As AIs get smarter, clever techniques to improve their capabilities futher via 'self improvement' will continue to work better and better, but I don't think this clearly will end up being where you spend most of the flops (it's certainly possible, but I don't see a particular reason to expect this - it could go either way).

I agree that 'RL on thoughts' might prove important, but we already have shitty versions today. Current SOTA is probably like 'process based feedback' + 'some outcomes' + 'amplification' + 'etc'. Noteably this is how humans do things: we reflect on which cognitive strategies and thoughts were good and then try to do more of that. 'thoughts' isn't really doing that much work here - this is just standard stuff. I expect continued progress on these techniques and that techiques will work better and better for smarter models. But I don't expect massive sharp left turn advancements for the reasons given above.

Here’s my takeaway:

There are mechanistic reasons for humanity’s “Sharp Left Turn” with respect to evolution. Humans were bottlenecked by knowledge transfer between new generations, and the cultural revolution allowed us to share our lifetime learnings with the next generation instead of waiting on the slow process of natural selection.

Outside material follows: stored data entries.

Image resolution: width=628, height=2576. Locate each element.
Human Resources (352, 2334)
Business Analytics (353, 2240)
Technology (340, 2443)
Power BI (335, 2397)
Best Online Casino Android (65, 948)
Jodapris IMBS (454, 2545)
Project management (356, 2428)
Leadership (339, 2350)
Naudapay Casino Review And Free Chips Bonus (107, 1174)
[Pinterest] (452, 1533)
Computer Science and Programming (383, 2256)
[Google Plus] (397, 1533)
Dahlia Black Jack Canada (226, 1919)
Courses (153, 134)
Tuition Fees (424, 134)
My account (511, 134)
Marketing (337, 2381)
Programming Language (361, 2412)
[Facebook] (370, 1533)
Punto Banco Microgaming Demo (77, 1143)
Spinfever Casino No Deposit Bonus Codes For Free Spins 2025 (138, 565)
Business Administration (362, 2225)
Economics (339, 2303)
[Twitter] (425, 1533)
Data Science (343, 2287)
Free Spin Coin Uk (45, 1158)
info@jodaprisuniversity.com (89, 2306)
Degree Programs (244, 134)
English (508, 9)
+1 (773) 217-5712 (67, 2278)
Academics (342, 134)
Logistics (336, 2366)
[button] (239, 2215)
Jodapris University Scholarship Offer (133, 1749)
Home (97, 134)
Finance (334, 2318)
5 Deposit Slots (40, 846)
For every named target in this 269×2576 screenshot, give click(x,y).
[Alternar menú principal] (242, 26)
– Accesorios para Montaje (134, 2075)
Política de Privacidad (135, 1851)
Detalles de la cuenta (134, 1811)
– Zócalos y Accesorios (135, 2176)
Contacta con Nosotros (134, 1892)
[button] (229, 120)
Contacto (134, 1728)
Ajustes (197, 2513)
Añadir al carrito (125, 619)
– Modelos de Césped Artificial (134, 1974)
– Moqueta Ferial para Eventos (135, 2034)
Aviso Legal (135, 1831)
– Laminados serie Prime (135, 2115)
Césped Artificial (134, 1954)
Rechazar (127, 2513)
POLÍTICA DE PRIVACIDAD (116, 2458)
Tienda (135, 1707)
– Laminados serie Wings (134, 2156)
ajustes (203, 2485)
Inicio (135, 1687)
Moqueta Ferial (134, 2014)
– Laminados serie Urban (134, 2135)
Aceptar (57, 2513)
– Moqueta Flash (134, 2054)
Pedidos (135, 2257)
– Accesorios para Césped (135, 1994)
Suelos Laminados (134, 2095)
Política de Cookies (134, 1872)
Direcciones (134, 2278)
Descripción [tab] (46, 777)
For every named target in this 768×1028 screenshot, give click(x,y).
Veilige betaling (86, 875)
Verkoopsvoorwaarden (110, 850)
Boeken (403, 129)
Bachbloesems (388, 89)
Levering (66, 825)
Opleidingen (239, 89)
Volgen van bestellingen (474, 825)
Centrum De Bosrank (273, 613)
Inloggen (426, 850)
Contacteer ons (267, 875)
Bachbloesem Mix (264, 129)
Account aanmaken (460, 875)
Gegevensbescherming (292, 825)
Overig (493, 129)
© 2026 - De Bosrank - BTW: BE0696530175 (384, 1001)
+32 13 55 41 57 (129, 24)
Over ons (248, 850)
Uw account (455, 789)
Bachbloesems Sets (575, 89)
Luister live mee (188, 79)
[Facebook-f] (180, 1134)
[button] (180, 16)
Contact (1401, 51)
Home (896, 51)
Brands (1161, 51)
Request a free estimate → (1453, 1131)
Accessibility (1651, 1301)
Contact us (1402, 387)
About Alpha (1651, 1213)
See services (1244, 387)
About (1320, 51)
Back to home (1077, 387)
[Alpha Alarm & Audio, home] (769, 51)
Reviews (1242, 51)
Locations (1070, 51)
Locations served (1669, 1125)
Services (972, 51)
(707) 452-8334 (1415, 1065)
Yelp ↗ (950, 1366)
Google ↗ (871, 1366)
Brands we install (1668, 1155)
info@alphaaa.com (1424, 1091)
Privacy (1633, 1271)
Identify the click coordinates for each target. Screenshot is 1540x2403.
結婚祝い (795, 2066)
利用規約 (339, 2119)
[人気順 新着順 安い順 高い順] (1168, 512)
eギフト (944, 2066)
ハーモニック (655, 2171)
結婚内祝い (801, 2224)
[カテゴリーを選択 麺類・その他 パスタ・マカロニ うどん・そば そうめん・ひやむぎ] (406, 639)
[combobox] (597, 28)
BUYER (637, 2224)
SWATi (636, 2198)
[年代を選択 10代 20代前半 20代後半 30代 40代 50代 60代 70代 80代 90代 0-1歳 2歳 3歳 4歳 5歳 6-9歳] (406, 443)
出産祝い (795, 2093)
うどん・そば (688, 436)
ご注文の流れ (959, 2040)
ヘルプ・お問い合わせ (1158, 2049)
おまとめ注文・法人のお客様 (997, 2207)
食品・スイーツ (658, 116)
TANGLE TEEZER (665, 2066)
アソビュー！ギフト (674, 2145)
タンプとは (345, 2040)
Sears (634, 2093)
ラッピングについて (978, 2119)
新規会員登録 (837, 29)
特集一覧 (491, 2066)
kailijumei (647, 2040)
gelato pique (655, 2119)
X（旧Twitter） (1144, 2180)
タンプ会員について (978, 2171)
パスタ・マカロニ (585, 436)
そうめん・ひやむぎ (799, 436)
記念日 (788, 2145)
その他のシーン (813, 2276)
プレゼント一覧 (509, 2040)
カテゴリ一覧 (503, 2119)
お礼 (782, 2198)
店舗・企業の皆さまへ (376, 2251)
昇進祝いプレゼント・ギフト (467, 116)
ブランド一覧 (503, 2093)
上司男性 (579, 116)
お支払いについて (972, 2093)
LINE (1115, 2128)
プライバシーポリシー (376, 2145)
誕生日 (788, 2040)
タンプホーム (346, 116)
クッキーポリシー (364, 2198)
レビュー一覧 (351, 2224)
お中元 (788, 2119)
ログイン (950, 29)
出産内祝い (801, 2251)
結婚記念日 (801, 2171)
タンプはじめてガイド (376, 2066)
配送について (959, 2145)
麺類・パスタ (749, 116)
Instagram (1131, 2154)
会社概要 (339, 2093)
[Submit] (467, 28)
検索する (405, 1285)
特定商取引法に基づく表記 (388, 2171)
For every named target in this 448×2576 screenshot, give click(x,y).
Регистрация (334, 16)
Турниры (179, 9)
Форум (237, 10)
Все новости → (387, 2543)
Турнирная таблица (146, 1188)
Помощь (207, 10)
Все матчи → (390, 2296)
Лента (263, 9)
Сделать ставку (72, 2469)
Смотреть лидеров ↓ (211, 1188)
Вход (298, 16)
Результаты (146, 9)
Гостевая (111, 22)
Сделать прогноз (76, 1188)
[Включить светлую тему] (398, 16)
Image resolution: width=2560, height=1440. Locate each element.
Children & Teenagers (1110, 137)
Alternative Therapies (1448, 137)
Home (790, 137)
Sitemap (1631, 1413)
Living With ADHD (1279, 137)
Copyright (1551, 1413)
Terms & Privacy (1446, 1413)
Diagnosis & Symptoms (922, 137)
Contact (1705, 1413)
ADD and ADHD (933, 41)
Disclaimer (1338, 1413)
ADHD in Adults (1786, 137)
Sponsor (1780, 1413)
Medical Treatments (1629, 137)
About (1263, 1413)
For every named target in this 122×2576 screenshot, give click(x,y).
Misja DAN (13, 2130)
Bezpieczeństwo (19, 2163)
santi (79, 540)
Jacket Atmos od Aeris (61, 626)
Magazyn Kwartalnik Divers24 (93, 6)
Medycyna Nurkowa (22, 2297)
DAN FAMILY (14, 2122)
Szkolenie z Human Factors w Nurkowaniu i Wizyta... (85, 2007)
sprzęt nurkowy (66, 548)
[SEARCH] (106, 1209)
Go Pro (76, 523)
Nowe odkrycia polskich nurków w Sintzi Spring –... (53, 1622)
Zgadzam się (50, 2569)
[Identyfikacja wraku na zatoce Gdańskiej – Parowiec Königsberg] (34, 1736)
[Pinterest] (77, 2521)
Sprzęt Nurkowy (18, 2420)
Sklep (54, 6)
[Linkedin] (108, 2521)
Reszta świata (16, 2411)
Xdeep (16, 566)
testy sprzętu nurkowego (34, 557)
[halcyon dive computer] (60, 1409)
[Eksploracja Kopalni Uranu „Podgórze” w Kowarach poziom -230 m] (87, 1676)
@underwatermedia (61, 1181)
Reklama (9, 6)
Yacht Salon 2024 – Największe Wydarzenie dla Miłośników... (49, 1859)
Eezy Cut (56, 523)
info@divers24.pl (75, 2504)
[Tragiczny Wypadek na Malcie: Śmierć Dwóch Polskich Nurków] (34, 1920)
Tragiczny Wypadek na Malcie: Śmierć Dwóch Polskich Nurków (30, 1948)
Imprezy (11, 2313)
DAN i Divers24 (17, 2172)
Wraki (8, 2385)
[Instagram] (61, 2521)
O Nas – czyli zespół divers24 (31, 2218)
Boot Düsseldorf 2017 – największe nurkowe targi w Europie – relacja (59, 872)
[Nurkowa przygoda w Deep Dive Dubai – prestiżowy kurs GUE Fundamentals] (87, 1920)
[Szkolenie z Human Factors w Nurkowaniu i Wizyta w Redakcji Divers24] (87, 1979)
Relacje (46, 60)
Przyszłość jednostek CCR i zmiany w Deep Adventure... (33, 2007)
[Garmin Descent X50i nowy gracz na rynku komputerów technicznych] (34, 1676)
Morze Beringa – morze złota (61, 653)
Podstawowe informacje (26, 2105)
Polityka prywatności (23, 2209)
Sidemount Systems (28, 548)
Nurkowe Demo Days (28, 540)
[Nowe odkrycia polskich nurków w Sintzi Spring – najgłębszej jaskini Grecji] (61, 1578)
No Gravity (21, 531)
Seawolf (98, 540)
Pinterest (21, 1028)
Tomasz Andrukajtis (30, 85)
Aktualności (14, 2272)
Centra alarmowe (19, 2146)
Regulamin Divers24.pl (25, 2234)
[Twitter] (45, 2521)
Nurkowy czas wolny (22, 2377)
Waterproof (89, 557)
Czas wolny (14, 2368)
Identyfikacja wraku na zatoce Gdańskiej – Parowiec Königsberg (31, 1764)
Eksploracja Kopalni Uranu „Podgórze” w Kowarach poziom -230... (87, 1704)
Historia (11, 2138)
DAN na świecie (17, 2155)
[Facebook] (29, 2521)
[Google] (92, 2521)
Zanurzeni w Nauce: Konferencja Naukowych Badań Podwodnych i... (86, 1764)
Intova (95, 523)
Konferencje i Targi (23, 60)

Current AI development is not bottlenecked in the same way and, therefore, is highly unlikely to get a sharp left turn for the same reason. Ultimately, evolution analogies can lead to bad unconscious assumptions with no rigorous mechanistic understanding. Instead of using evolution to argue for a Sharp Left Turn, we should instead look for arguments that are mechanistically specific to current AI development because we are much less likely to make confused mistakes that unconsciously rely on human evolution assumptions.

AI may still suffer from a fast takeoff (through AI driving capabilities research or iteratively refining it's training data), but for AI-specific reasons so we should be paying attention to that kind of fast takeoff might happen and how to deal with it.

Edited after Quintin's response.

In order to experience a sharp left turn that arose due to the same mechanistic reasons as the sharp left turn of human evolution, an AI developer would have to:
Deliberately create a (very obvious) inner optimizer, whose inner loss function includes no mention of human values / objectives.
Grant that inner optimizer ~billions of times greater optimization power than the outer optimizer.
Let the inner optimizer run freely without any supervision, limits or interventions from the outer optimizer.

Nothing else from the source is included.